Avec la fin des périodes de confinement, de plus en plus de Français veulent profiter de la nature, en particulier dans les espaces protégés. « Il y a eu un effet libération » témoigne Pierre Commenville, directeur du Parc national des Ecrins. « Dans les Ecrins, nous avons eu 30 % de visiteurs en plus cette année, et pour le Parc national des Calanques, nous sommes passés d’un million de visiteurs en 2011 à trois millions en 2021 ».
En profitant de la nature, de ses bienfaits et de sa beauté, ces usagers se sentent bien souvent impliqués dans sa préservation. « On a constaté que les activités de loisirs peuvent réellement conduire à l’action » souligne le directeur du Parc.

Des impacts négatifs

Cependant, la pratique d’activités de loisirs dans la nature a également des conséquences négatives sur la biodiversité. Dans les massifs des Alpes du nord, Léna Gruas, docteure à l’Université Savoie Mont-Blanc a étudié les effets de différents sports de plein air (ski de randonnée, trail, raquettes et randonnée) sur plusieurs espèces emblématiques telles que le bouquetin, le chamois ou le tetras lyre. « 80 % des pratiquants ont conscience que ces activités peuvent déranger la faune sauvage, mais ils ne sont que 25 % à se sentir responsables à titre individuel » indique la chercheuse. « Le dérangement de la faune sauvage, ce n’est pas seulement faire fuir un animal, la surfréquentation ou les déchets, y participent également ». Si durant son étude, la docteure n’a pas pu identifier de résultats réels sur les populations, elle explique cependant avoir observé des changements de comportements en fonction de la fréquentation humaine. « En été, les chamois restent éloignés des chemins et l’hiver on a constaté qu’ils parcourent plus de distance lors des jours plus fréquentés par le public ».
Pour éviter le dérangement de la faune sauvage, il est possible de restreindre certains accès en définissant des zones de quiétude pour les animaux. « Ces zones sont moins bien acceptées par la population car aller dans la nature traduit bien souvent une recherche de liberté, mais pour préserver la faune il faut parfois accepter de réduire son plaisir personnel » précise Léna Gruas.

Si ces restrictions permettent d’avoir des effets positifs sur la faune, il ne faut cependant pas « mettre les sites sous cloche » énonce Christophe Lépine, président du Conservatoire d’espaces naturels des Hauts-de-France et président de la Fédération des Conservatoire d’espaces naturels. « Si l’on veut que les citoyens se sentent impliqués, il faut leur faire aimer la nature et pour leur faire aimer, il faut leur faire voir ».
Ainsi, sur les 3 800 sites gérés par les Conservatoires d’espaces naturels, 1 000 sont ouverts au public.

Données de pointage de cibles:
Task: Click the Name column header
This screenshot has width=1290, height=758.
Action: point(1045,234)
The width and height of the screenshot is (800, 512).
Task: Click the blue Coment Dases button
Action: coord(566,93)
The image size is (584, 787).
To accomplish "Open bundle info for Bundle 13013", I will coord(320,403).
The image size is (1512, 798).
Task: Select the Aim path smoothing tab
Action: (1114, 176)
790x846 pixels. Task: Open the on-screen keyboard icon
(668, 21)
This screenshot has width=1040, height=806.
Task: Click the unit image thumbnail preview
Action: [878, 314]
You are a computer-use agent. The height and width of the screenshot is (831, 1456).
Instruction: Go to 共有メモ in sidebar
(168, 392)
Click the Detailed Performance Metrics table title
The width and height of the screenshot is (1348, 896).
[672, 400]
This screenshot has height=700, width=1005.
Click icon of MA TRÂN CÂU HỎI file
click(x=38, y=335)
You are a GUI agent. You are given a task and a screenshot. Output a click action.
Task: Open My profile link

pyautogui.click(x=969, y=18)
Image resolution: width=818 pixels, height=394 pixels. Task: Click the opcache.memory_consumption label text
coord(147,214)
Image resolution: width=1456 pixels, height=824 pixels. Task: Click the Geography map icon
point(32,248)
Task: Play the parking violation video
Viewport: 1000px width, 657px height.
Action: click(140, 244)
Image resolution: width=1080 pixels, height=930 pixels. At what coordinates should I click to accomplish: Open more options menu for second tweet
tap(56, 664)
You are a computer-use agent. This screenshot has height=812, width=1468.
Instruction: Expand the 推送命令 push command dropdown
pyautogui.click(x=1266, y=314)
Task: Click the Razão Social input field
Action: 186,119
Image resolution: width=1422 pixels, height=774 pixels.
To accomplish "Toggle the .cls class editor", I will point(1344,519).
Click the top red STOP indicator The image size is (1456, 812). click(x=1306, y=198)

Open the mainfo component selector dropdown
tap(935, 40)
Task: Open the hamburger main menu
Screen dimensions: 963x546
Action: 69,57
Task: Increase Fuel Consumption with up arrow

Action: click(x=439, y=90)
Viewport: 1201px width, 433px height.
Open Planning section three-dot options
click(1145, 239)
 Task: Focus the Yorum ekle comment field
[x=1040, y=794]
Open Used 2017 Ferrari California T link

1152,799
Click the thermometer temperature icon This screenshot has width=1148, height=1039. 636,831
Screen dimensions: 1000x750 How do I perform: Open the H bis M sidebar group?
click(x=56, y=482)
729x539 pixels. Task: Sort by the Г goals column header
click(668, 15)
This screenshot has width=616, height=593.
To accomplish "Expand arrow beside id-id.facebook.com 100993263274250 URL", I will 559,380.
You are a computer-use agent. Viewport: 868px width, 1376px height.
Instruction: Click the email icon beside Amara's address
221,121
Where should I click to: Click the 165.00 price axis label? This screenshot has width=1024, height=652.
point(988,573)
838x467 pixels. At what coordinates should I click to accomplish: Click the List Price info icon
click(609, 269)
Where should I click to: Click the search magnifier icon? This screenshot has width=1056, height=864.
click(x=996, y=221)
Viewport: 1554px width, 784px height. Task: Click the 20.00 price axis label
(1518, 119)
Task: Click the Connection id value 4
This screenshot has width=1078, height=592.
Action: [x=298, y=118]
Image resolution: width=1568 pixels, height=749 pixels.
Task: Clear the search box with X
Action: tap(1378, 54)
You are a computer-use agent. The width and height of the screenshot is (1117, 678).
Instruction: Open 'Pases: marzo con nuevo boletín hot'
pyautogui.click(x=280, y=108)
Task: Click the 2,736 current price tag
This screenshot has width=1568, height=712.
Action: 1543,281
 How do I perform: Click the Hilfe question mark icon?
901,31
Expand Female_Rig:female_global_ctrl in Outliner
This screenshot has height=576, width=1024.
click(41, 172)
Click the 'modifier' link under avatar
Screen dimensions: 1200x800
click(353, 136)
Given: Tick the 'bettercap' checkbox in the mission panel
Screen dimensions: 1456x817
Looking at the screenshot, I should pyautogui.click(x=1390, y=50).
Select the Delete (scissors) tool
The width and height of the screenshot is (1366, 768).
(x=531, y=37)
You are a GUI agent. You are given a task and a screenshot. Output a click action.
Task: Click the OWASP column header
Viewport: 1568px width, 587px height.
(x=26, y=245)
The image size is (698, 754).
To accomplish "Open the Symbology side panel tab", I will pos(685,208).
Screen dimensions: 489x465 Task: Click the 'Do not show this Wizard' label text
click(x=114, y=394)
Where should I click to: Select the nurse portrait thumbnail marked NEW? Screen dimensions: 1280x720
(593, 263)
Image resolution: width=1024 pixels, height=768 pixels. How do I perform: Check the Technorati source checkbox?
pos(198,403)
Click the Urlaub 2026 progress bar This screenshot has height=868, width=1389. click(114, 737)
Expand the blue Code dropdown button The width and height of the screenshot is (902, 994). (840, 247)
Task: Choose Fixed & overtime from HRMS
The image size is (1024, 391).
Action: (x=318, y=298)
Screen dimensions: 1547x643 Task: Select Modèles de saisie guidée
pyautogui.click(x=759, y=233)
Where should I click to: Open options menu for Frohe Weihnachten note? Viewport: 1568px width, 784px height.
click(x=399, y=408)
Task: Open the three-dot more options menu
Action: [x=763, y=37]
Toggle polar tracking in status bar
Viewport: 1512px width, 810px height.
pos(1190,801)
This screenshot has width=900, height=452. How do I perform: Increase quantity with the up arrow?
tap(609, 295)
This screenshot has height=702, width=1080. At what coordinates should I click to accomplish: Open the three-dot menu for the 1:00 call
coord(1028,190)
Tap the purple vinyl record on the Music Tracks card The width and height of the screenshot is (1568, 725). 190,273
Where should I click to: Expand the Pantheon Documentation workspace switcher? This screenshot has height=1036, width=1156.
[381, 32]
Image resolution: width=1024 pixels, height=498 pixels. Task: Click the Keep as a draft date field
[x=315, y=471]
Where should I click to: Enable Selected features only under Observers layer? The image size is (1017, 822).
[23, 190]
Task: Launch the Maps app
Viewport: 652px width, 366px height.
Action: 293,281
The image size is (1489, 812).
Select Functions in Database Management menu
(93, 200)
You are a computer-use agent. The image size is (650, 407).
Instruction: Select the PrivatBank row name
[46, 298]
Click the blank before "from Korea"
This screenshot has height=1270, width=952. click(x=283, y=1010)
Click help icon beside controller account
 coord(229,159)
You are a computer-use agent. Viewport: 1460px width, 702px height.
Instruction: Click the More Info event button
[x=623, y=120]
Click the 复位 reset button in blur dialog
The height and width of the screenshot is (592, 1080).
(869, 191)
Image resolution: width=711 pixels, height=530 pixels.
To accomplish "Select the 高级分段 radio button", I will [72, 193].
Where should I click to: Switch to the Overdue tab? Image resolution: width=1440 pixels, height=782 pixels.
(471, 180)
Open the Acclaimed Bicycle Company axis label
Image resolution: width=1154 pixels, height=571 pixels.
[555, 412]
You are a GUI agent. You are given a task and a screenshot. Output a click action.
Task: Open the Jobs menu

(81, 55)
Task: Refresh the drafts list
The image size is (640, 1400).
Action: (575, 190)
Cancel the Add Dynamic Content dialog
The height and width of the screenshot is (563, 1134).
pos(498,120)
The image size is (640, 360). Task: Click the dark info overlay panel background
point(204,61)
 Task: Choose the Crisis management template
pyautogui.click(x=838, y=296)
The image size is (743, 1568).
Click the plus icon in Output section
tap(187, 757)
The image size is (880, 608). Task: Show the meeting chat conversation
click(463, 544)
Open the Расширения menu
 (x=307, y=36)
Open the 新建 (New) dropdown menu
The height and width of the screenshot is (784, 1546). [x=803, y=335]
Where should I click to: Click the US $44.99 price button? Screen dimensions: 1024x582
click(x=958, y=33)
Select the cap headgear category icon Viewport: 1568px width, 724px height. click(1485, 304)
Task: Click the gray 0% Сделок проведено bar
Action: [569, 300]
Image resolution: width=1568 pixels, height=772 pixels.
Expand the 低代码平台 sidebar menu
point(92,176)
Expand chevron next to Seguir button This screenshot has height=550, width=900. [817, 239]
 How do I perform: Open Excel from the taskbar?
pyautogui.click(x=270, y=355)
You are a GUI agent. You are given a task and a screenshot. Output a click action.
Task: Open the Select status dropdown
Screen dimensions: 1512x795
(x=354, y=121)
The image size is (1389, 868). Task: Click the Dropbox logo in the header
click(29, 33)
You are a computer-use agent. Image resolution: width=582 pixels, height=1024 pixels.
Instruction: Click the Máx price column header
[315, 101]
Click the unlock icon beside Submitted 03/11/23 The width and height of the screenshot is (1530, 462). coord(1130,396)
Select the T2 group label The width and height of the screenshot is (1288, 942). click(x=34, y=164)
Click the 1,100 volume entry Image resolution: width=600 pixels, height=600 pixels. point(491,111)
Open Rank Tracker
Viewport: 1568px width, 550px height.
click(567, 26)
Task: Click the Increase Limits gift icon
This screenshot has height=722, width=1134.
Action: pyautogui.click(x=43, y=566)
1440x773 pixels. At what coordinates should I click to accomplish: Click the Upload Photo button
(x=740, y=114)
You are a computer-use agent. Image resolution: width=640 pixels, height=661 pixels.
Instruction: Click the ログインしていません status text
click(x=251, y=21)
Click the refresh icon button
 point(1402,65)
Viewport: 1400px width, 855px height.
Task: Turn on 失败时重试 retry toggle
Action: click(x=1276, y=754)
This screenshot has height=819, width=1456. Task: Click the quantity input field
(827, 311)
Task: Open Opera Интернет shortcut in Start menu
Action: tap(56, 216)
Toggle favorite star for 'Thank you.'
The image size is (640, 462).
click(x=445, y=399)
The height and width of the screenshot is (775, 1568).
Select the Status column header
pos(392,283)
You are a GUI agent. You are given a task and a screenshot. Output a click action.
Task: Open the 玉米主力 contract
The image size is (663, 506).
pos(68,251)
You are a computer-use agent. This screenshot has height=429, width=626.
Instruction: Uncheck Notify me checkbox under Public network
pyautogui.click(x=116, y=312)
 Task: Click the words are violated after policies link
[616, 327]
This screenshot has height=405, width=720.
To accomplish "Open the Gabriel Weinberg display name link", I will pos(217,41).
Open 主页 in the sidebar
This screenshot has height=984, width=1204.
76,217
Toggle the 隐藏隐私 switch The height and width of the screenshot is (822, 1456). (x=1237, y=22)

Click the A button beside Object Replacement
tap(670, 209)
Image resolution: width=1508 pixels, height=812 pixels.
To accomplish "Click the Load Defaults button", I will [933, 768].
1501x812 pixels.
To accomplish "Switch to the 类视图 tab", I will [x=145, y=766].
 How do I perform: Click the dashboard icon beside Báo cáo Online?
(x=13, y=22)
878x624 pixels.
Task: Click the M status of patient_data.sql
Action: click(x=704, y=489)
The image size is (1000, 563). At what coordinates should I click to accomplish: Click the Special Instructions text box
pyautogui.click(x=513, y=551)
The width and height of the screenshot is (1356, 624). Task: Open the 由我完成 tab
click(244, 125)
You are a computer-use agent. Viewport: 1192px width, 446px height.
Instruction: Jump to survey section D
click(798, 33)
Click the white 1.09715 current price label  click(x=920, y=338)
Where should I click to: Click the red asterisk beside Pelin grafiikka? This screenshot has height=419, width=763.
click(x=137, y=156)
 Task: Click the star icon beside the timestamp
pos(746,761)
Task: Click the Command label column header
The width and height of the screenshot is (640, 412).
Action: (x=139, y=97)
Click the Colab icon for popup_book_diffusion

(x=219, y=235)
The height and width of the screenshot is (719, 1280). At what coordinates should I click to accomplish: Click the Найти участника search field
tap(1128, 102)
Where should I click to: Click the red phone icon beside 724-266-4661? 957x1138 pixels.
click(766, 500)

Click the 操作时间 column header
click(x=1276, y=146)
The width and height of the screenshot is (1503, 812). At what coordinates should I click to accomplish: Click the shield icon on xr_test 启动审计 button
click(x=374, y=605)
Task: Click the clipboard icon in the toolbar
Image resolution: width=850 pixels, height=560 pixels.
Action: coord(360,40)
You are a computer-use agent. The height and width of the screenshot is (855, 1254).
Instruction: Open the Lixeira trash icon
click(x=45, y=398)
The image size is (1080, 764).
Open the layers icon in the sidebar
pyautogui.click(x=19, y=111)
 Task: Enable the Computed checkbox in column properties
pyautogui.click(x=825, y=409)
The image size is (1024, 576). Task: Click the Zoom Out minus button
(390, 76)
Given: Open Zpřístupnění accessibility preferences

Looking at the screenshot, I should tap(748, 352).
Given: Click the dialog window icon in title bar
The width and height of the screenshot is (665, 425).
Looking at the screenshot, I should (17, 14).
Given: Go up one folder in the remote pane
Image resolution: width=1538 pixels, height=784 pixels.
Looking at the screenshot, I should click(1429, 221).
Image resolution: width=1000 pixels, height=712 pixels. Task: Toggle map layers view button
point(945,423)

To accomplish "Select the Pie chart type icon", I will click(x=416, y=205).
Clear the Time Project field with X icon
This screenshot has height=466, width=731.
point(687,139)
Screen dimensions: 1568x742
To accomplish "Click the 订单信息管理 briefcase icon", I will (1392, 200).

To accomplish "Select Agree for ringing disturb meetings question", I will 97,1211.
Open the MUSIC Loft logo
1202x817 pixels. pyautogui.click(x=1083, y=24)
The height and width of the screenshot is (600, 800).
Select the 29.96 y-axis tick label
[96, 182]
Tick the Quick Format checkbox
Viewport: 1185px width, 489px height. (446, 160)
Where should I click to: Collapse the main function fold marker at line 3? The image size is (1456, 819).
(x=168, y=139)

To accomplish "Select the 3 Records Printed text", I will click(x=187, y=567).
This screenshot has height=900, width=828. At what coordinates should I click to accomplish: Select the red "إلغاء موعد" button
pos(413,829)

CONSIGNES:
**A.** Indiquez si chacune des affirmations suivantes concorde avec l'extrait sur les loisirs dans la nature, en répondant par oui ou par non et en citant à l'identique les mots de l'extrait qui tranchent : (i) Le Parc national des Calanques est passé d'un million de visiteurs en 2011 à trois millions en 2021. (ii) 80 % des pratiquants se sentent responsables à titre individuel du dérangement de la faune. (iii) La moitié des 3 800 sites gérés par les Conservatoires d'espaces naturels est ouverte au public.
**B.** Énumérez tous les sports de plein air dont Léna Gruas a étudié les effets, selon l'extrait sur les loisirs dans la nature.
**C.** Poursuivez l'extrait sur les loisirs dans la nature en reprenant après sa dernière phrase.
Ce matériel est distinct de l'extrait sur les loisirs dans la nature.

LES RÉPONSES:
**A.**
(i) Oui : « nous sommes passés d’un million de visiteurs en 2011 à trois millions en 2021 ».
(ii) Non : « ils ne sont que 25 % à se sentir responsables à titre individuel ».
(iii) Non : « sur les 3 800 sites gérés par les Conservatoires d’espaces naturels, 1 000 sont ouverts au public ».

**B.** Ski de randonnée, trail, raquettes, randonnée.

**C.**
Sensibiliser pour protéger

La sensibilisation des usagers est une condition primordiale au partage de la nature. Pour ce faire, il existe, par exemple, des outils innovants comme Biodiv’sport, coordonné par la Ligue pour la protection des oiseaux (LPO). Cette application a pour but de diffuser sur les plateformes qui recensent des itinéraires en milieu naturel, des informations concernant la présence de la faune et la flore sauvage. « Ces outils sont importants, car on constate une individualisation des sports de plein air. Les pratiquants préfèrent désormais être seuls et définissent leur itinéraire grâce à leur smartphone. Biodiv’sport permet de sensibiliser aux espèces présentes dans ces endroits et indique les interactions que chaque pratique peut avoir avec ces espèces. » analyse Vincent Licheron, délégué régional de la Ligue pour la protection des oiseaux Centre-Val de Loire.

Mobiliser l’ensemble des acteurs

Ces actions de sensibilisation passent inévitablement par l’implication de l’ensemble des acteurs. « Il faut mettre tout le monde autour de la table : les gestionnaires des espaces protégés, les encadrants de sports de loisir et les pratiquants » ajoute le délégué régional.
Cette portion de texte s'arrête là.